While that viewpoint closely resembles one of Clinton's most famous phrases — "Women's Rights are human rights" — Fiorina doesn't believe reproductive rights fall under that political umbrella. In an interview with The Iowa Republican in 2014, Fiorina said:
We know that every issue is a women’s issue. That’s contrary to the Democrat propaganda that women care far more about reproductive rights [than anything else].
She Supports The Hobby Lobby Ruling
Fiorina came out in support of the Supreme Court Hobby Lobby ruling, which gave the for-profit crafts company the right to deny its female employees four types of birth control, including the IUD, because of the deeply-held religious beliefs of the company's owners. The businesswoman found herself in a particularly sticky situation when discussing the ruling on CNN's State of the Union last July.
"The women of Hobby Lobby had access to contraception through their company insurance plan before Obamacare; they have access to contraception — 16 forms of it — after the ruling," Fiorina said at the time. "But somehow, you know, this is the long arm of business and the Republican party reaching into the body of women. It’s ridiculous."
Liberal radio host Stephanie Miller fired back, "This is not just a war against women, this is a war against science, Carly."
“Oh, for heaven sakes,” Fiorina said.
“These religious people believe certain drugs cause abortions, doctors and scientists say they do not,” Miller responded. “They prevent abortion… I have friends who need it for endometriosis. How do you say you’re small government, and get the government involved in those personal decisions between a woman and her doctor?”

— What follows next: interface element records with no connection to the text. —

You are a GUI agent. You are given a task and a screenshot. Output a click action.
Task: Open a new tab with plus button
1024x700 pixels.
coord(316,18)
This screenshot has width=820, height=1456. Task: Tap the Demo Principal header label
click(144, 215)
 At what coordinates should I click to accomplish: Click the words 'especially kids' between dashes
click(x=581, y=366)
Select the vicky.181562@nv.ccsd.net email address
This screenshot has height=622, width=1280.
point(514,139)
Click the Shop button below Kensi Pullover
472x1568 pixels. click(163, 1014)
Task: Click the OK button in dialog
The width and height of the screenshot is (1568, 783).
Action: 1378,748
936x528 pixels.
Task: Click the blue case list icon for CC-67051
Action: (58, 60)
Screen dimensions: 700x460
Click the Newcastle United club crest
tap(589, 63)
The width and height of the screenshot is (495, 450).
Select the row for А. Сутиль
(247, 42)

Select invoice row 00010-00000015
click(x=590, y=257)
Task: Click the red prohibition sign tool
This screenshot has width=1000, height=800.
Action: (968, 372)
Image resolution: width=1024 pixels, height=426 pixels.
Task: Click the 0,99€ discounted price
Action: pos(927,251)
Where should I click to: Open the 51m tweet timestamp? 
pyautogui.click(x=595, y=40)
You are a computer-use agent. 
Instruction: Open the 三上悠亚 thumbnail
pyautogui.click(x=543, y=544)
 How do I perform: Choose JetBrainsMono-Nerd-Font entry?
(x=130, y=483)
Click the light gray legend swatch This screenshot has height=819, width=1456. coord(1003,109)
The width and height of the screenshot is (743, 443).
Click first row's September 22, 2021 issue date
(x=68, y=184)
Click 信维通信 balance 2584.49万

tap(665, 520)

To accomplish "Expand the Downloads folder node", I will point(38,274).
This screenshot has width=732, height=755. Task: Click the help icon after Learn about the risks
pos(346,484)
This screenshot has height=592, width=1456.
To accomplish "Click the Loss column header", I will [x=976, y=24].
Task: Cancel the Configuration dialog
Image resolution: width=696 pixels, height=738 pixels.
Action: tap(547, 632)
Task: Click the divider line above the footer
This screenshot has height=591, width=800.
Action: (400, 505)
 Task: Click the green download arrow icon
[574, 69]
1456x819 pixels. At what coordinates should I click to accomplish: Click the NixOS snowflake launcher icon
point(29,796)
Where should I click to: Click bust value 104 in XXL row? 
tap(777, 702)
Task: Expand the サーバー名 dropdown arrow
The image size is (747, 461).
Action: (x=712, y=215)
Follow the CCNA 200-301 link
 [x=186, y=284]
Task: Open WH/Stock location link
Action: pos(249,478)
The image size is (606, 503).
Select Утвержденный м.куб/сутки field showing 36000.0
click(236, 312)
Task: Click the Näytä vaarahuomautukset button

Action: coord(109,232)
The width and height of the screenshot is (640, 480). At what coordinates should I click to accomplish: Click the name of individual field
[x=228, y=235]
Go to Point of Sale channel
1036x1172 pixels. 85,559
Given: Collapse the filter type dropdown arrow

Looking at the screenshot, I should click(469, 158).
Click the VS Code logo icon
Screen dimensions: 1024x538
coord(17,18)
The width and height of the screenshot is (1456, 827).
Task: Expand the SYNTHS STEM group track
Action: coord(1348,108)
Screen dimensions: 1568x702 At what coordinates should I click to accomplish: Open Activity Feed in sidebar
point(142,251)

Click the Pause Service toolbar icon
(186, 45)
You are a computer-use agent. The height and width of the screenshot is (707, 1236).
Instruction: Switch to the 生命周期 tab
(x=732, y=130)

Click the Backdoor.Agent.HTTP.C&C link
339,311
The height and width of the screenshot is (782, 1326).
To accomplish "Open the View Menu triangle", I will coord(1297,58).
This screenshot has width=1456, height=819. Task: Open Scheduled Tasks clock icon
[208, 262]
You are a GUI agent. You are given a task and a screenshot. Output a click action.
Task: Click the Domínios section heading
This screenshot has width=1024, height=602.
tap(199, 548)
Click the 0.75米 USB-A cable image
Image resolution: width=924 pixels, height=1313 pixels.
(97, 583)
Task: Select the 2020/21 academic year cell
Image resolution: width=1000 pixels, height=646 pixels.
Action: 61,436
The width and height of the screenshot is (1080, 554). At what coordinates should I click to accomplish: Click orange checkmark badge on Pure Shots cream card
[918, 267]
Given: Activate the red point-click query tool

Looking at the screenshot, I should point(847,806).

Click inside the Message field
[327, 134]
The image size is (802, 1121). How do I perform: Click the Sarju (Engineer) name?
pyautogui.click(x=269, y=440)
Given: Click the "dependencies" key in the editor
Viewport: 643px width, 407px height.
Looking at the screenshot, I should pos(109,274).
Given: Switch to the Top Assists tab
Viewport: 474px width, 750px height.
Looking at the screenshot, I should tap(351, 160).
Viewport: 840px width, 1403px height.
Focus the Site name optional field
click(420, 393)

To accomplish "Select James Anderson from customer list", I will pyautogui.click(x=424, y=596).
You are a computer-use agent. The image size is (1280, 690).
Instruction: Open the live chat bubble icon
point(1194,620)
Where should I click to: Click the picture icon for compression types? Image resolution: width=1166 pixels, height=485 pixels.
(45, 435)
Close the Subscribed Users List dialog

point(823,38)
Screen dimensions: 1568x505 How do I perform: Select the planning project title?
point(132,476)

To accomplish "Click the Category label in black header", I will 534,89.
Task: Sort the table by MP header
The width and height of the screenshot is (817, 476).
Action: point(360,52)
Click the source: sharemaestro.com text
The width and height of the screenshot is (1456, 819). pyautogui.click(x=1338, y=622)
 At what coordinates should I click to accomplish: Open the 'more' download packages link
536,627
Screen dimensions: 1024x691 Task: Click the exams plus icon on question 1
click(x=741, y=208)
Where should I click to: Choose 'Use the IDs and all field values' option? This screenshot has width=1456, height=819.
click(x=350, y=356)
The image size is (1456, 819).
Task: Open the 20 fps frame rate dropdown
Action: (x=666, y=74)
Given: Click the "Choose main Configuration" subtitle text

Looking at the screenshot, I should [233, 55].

“This is crazy to me,” Fiorina replied. “Your arguments are so counter-factual. Twenty forms of birth control are mandated, by the way, not by Obamacare. They’re mandated by some HHS bureaucrats who go into the basement and write a regulation after Obamacare passes, and they decide. Elected by no one, accountable to no one.”
Will Fiorina's support of the Hobby Lobby ruling, which has since been expanded to all forms of birth control, harm her popularity among female voters? While some women may agree with Fiorina that there is no "War on Women," the Hobby Lobby case has become a significant talking point among American women. And according to The Hill, a July 2014 survey from Hart Research Associates, a Democratic polling firm, found that 58 percent of female voters between the ages of 18 and 55 opposed the ruling. An overall 72 percent of women surveyed said the Hobby Lobby ruling was a very important issue to them.
And What About That No-Copay Birth Control?
Speaking of Hobby Lobby, that whole thing was sparked by the Affordable Care Act HHS mandate, which required health plans to offer no-copay birth control. It's not exactly free birth control, as some right-wing politicians have claimed — including Fiorina. "We are not waging a war on women simply because we believe there is no good reason for birth control to be free," Fiorina said at CPAC in 2014.
Fiorina has yet to give a conclusive reason why birth control shouldn't be affordable or accessible to American women. But, you guessed it — Fiorina has said in past interviews she believes the ACA needs to be repealed. That includes eradicating the no-copay contraception mandate.